In the range report on the Super Redhawk Alaskan 454, what ammunition was used for the first six rounds?

## Reading text
"""
# Super Redhawk Alaskan 454 range report.



## JimmySays (Jun 8, 2007)

[/URL][/IMG]

Took the big Ruger out for it's first range day. Ouch. Only shot 18 rounds but it answered all my questions.
First 6 were Winchester Silvertip HP 225 Gr 45 LC, all in the bull @ 15 yards. No recoil to speak of, what you would expect from a slab of steel pistol.
Next came 6 rounds of 454 Casull, Magtech 260 Gr. SJSP. Since I have only fired a 44 Mag. to this point I didn't know what recoil was all about. This was stout to say the least. After the first rounds I did relax mentally,now knowing what I could expect, but a weapon like this will give you more than a little urge to anticipate the recoil(flinch). Good training and discipline kept all rounds on target.
Last 6 rounds were 454 Casull Winchester PTHP 260 Gr. These were either hotter than the Magtech(I think so) or I wanted out from behind that pistol. All shots were 10 ring except for #6 which went low,still in the 7 ring. All 18 shots were double action. I figure if I ever use it for its intended purpose I will be firing 6 double action real quick.
40% more power with a 2 inch barrel than a 44 Mag with 8 inch barrel.This is definitely not a plinker, but for going up against large predators in the final stage of an attack it would be effective if you can get a round on target.


----------



## Baldy (Jun 21, 2006)

That's about what I figured Mr.Jimmy. There's a few small black bears around here but nothing a .44mag can't handle. If I was going up in Grizz country I might get one. Good report. Good luck with your new hand cannon.
"""
## Recorded data
"""
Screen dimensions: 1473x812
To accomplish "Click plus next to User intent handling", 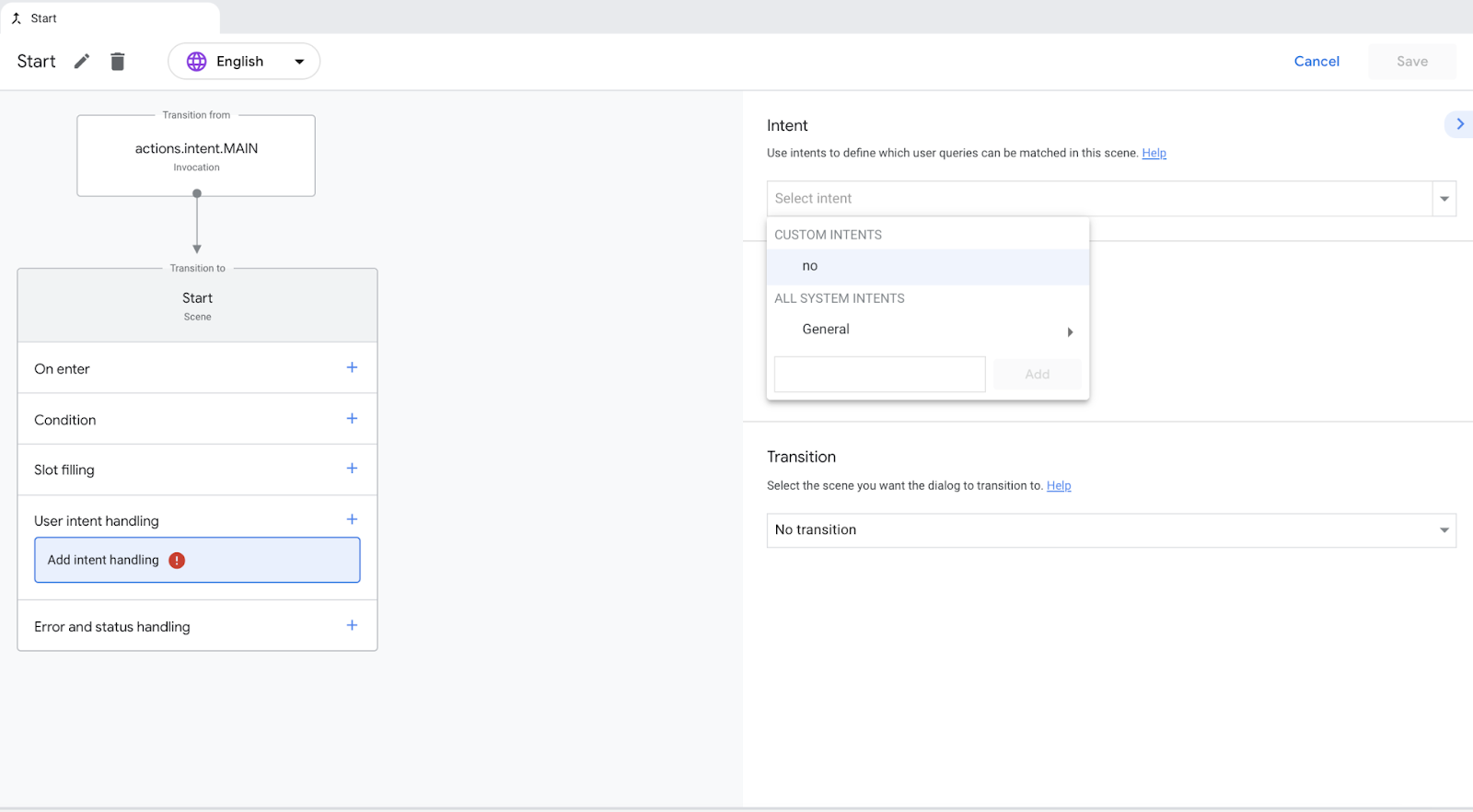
"""
## The solution
Winchester Silvertip HP 225 Gr 45 LC